What the task asks: Extend the passage on Lenin and the Narodniks by writing what follows its final sentence.

Lenin, in his “The Development of Capitalism in Russia”, not only produced a huge opus of statistical data showing how Capitalism was developing on Russian soil, but in doing so he took apart the ideas of the Narodniks. I think there has been a great deal of Narodism in post-war Marxist theories. The Narodniks believed that there was something unnatural about Capitalist development in Russia, that it was something foreign, transplanted on to their soil. In large part, of course, it was. The huge new factories often were foreign owned, or built with foreign Capital. But, as Lenin showed there was plenty of home grown Capital too, and as the market grew, as it inevitably did, increasing numbers of peasants and artisans found themselves producing for that market rather than themselves. The consequence was an increasing differentiation into bourgeois and proletarians. This was not something to be deplored as the Narodniks did, but welcomed as Marx had done. Moreover, as Lenin showed, in general, the more developed, the larger, the more capitalistic the business, the better the wages and conditions of the workers. The problem, Lenin proclaimed, in contrast to the Narodniks, the reason for the workers and peasants poverty, was not Capitalism as the Narodniks said, but “Not enough Capitalism”! Moreover, the Narodniks looked to the State as being the means by which the development of Capitalism could be held back, and instead measures pursued by which the Russian form of Socialism, based on the Village Commune, could evolve. But, Lenin pointed out, the State is a class state, the instrument of a ruling social class, and in Russia by the late 19th Century that class as Lenin pointed out was already the capitalist class.

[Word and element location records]
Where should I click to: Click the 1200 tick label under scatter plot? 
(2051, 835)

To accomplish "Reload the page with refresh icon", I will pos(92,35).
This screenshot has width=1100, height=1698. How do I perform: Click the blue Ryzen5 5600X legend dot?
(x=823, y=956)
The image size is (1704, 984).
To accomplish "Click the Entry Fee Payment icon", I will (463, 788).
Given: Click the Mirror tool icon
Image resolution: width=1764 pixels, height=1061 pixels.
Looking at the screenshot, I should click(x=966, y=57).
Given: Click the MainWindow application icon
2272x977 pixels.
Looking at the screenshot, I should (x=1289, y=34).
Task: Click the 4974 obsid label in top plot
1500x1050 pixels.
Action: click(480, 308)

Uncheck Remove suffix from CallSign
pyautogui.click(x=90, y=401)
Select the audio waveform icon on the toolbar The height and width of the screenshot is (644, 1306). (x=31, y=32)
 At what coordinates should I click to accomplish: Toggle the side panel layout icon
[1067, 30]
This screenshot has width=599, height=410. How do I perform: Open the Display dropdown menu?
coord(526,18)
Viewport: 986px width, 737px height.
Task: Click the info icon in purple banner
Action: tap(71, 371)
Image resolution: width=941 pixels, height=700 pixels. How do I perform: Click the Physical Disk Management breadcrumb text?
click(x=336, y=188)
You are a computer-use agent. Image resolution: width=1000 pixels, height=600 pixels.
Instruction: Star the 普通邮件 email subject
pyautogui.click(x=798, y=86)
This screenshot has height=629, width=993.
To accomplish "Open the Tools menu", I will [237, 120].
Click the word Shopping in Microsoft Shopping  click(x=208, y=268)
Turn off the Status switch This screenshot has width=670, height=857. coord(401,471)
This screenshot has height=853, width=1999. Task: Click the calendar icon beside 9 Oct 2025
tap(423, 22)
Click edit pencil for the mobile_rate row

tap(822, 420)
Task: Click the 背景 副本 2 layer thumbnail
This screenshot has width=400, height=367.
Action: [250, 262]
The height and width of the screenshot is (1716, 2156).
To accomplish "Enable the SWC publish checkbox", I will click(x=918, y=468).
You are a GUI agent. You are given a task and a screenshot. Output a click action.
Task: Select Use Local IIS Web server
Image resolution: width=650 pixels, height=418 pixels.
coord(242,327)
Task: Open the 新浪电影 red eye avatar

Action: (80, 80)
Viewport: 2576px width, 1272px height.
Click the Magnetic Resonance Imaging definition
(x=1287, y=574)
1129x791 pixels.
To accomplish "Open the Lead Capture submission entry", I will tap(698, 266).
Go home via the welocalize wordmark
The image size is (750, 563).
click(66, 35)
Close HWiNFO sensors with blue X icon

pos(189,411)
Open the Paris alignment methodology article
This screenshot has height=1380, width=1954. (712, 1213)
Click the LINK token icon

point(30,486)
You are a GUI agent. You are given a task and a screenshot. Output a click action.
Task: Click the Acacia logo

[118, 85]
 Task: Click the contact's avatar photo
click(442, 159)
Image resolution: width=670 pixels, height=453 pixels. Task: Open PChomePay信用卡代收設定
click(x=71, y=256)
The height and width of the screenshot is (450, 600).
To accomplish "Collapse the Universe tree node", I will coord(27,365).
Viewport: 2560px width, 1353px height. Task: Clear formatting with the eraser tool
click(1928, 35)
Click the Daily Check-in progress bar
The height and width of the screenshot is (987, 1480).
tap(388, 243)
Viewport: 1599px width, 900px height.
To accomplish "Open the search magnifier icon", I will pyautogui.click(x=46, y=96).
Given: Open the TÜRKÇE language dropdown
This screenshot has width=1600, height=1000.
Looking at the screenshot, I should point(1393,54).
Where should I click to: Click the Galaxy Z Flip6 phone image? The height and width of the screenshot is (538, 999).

Written answer:
Many of the Narodnik ideas can be seen in the positions of Marxists in the post-war period. Firstly, the very real existence of foreign Capital has emphasised the idea that the Capitalism that exists is in some way alien, and hostile to the development of the economy e.g. the notion of “the development of underdevelopment”. Even the term “underdevelopment” emphasises this notion. As I have written elsewhere this notion of “underdevelopment” is applicable in relation to Colonialism, as the overseas activity of merchant Capitalists – usually in conjunction with a ruling Landlord Class – whose method of extracting a profit – buying low and selling high – necessarily implies an impoverishment of the counter parties to such trades, and the political regimes established on the back of such economic and social relations reflect that. But, that is not true of Imperialism as the overseas expansion of industrial and financial Capital. Merchants’ Capital can buy and sell into any kind of economic and social system. The introduction of industrial Capital, of Capitalist production proper necessarily sets in motion the kind of development of market relations and thereby Capitalist relations described by Lenin in “The Development of Capitalism in Russia”. Moreover, this type of production necessarily brings with it the other things seen in any other Capitalist economy; the need for infrastructure, markets, a level playing field, Capitalist property laws, bourgeois freedoms etc. Increasingly, technological production requires educated workers, a middlec lass of technocrats and administrators. In short, it is as much required here to undertake its “civilising mission” – as Marx described it in the “Grundrisse” – of raising workers living standards, improving their education and culture etc. as it was in Britain and other developed economies.
Locked into a mechanical view of Trotsky’s “Permanent Revolution” or afraid to admit that a Capitalism that was supposed to be in its death throes was capable of any objectively progressive role – clearly Imperialism was not and is not subjectively progressive; it didn’t/doesn’t act consciously to improve the lives of workers and peasants in these countries, did not and does not act out of some moralistic quest to spread freedom and democracy around the world as the AWL, for example, seem to believe; it acted and acts out of pure self-interest and greed for profit that has led and will lead it to install dictators just as readily as democracy when that suits its interest; but overall the consequences of the development it brought were progressive – they denied the reality, refused to recognise any independent national development, branding such nations as neo-colonies and so on. And like the Narodniks, who placed misguided faith in the Russian bourgeois State, post-war Marxists have placed faith in various bourgeois-nationalist states rather than in the workers in opposition to those states. A good example now is Venezuela.
Does the fact of the emergence and subsequent development of these economies during the 1980’s and 90’s contradict the notion of the Long Wave downturn during that period? Not at all. Firstly, the concept of the Long Wave as explained in Part I does not involve ABSOLUTE declines during the downturn, just below average trend growth. Secondly, its necessary to look at the underlying reasons for the downturn, the consequences of the response of Capital to them.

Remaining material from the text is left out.